Something I have experienced that is very harmful is not giving people room to fail. I have posed this as a question to parents, whether or not to give their children freedom to fail. I believe if they don’t have that space, they will always feel like they can’t measure up. I don’t have children, so why do I say that? Because I’ve experienced what it’s like to mess up, confess, seek forgiveness and then later on when I make a mistake again get it all thrown in my face. What happened to me was I became hard, and I started to believe that I couldn’t apologize or seek forgiveness from a person unless I was confident I would never make another mistake in our relationship (which is totally unrealistic), because I was afraid of getting it thrown in my face. In short, it’s very painful and damaging to relationships. But at the same time, I have begun to understand what happens in another person that causes them to do that. I have begun to understand the pain in their life, their need for freedom, and I try to turn it into an opportunity to minister and speak into their life instead.

Stored data

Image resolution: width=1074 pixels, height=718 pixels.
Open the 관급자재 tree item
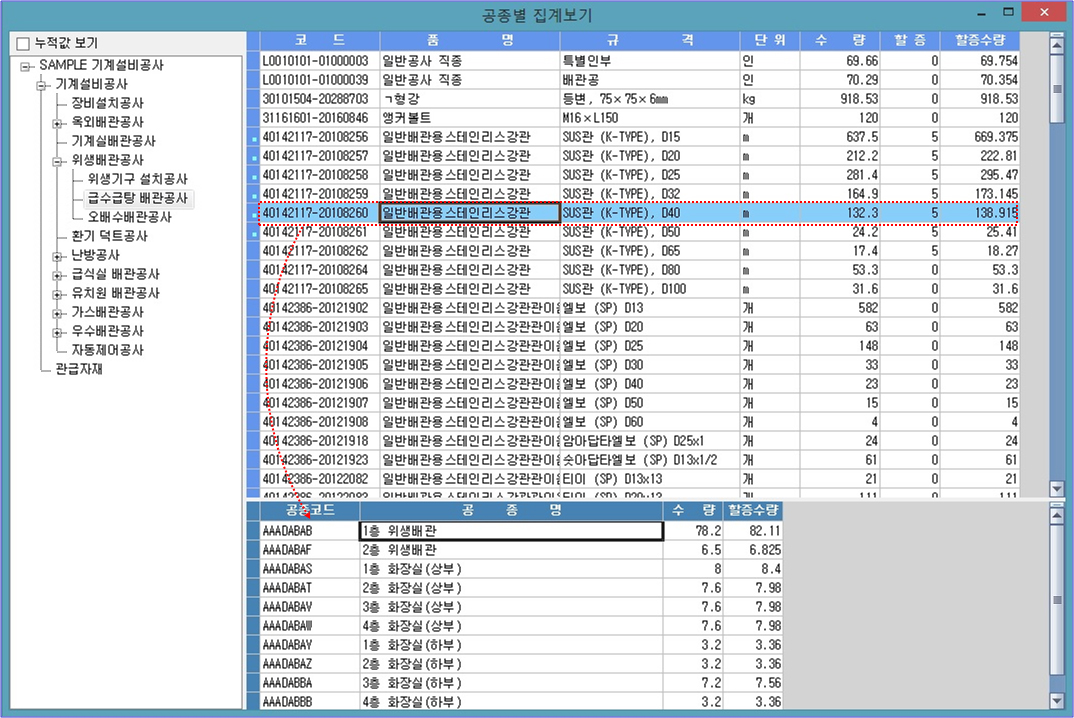[x=79, y=369]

Written tasks
[1] In the passage on giving people room to fail, what did the writer start to believe after having past mistakes thrown in their face?
[2] Carry on the passage on giving people room to fail from its last sentence.
The lines that come before this point are not needed here.

The answers
[1] The writer started to believe they couldn't apologize or seek forgiveness from a person unless they were confident they would never make another mistake in that relationship.

[2]
Trudy, we ended up leaving our home church of ten years. We had served there in leadership most of that time, but after Jesse’s death, we felt severely judged, misunderstood, and rejected. It came to the point where it was less painful to leave than to stay. I feel along with you regarding the way we do “church”. I also agree, wholeheartedly, about learning to extend grace to them as well. May God help us to do it well.
This was very encouraging, Trudy!!! It spurs me on to forbear and give grace!!! Thank you!!